S[q(t), t_0, t] = int_{t_0}^{t} L(q(t'), q̇(t'), t') dt'

Formally, S is a function of the upper limit of integration, and dS/dt = L, yes? I don't see why we can't treat it this way. It is the arc-length formula of the space time metric, expressed as an integral in one privileged time coordinate ( https://en.wikipedia.org/wiki/Relativistic_Lagrangian_mechan... ). Though, it's Lorentz invariant, and we could express it as an integral along the trajectory of the particle, in which case it's just = a constant factor * the proper time. The whole idea of "varying q while keeping the boundaries q[t_0], q[t], t_0, and t fixed" is perfectly understandable as a condition on q, but doesn't stop us from using the formula for S in other ways--for one, to come up with a general principle behind the condition on q.

Actual trajectories of closed systems do conserve momentum. The earth is interacting with the pendulum.



Hmm I still don't see why you can make that argument?
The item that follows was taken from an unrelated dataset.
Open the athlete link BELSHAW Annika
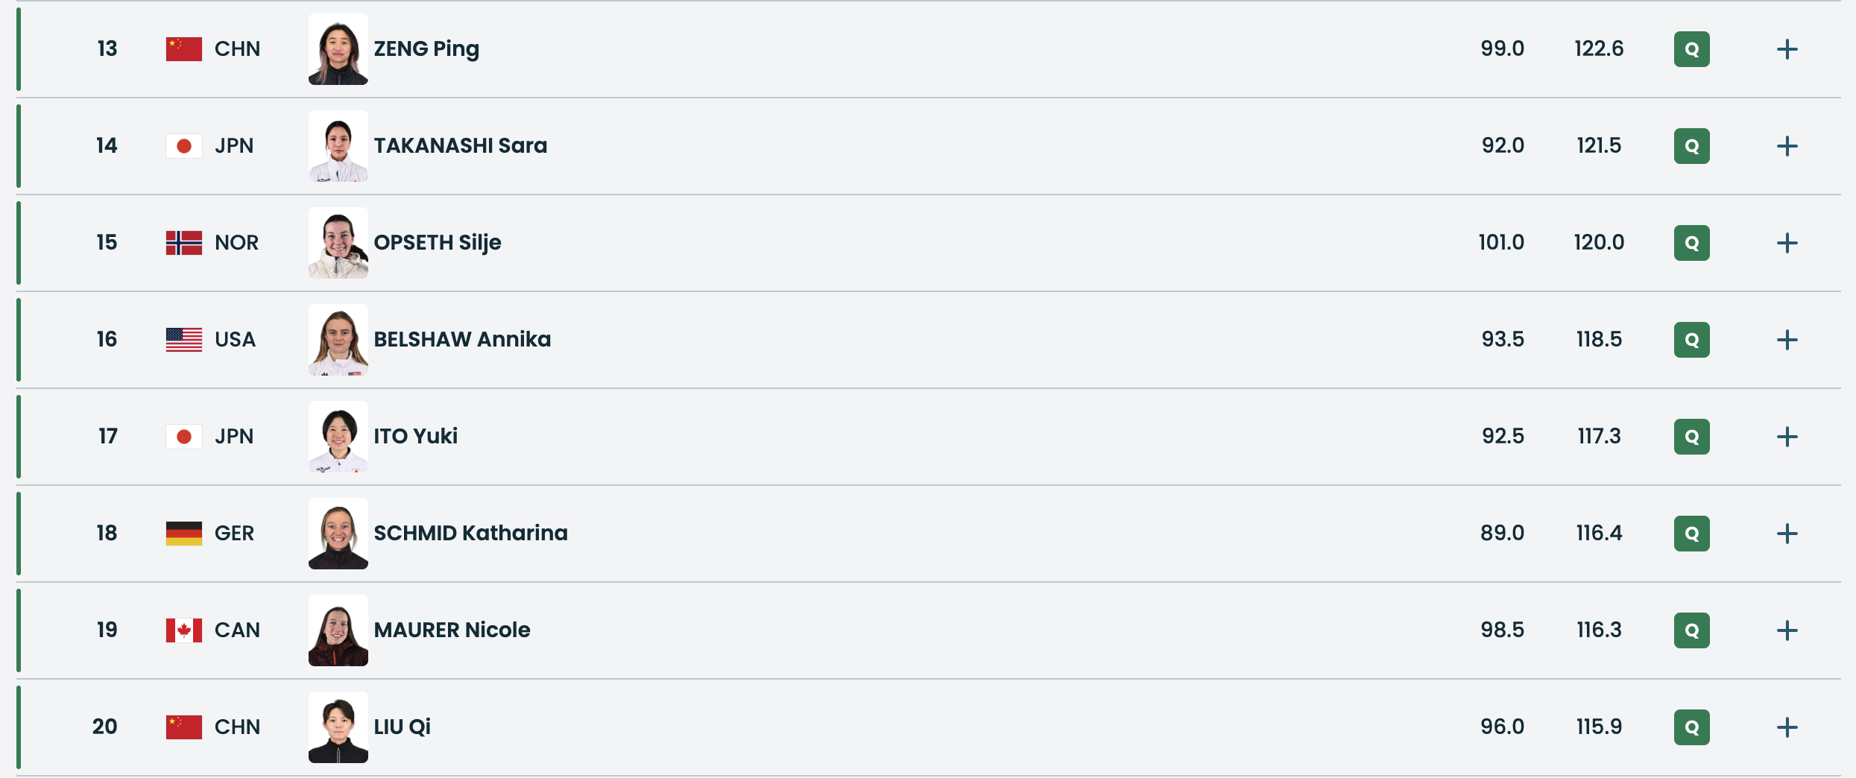Screen dimensions: 1856x778 [462, 340]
I'm thinking that by chain rule d/dt S = dq/dt dS/dq. But we assert that the variation of S is zero for real trajectories. so dS/dq = 0


There's no way that's right. It's mixing up "t" as the upper limit of integration (S[q] is really S[q, t_0, t]) vs t as the argument of q; dS/dt in the latter sense doesn't even make sense because the argument of q is "integrated out" in the expression of S.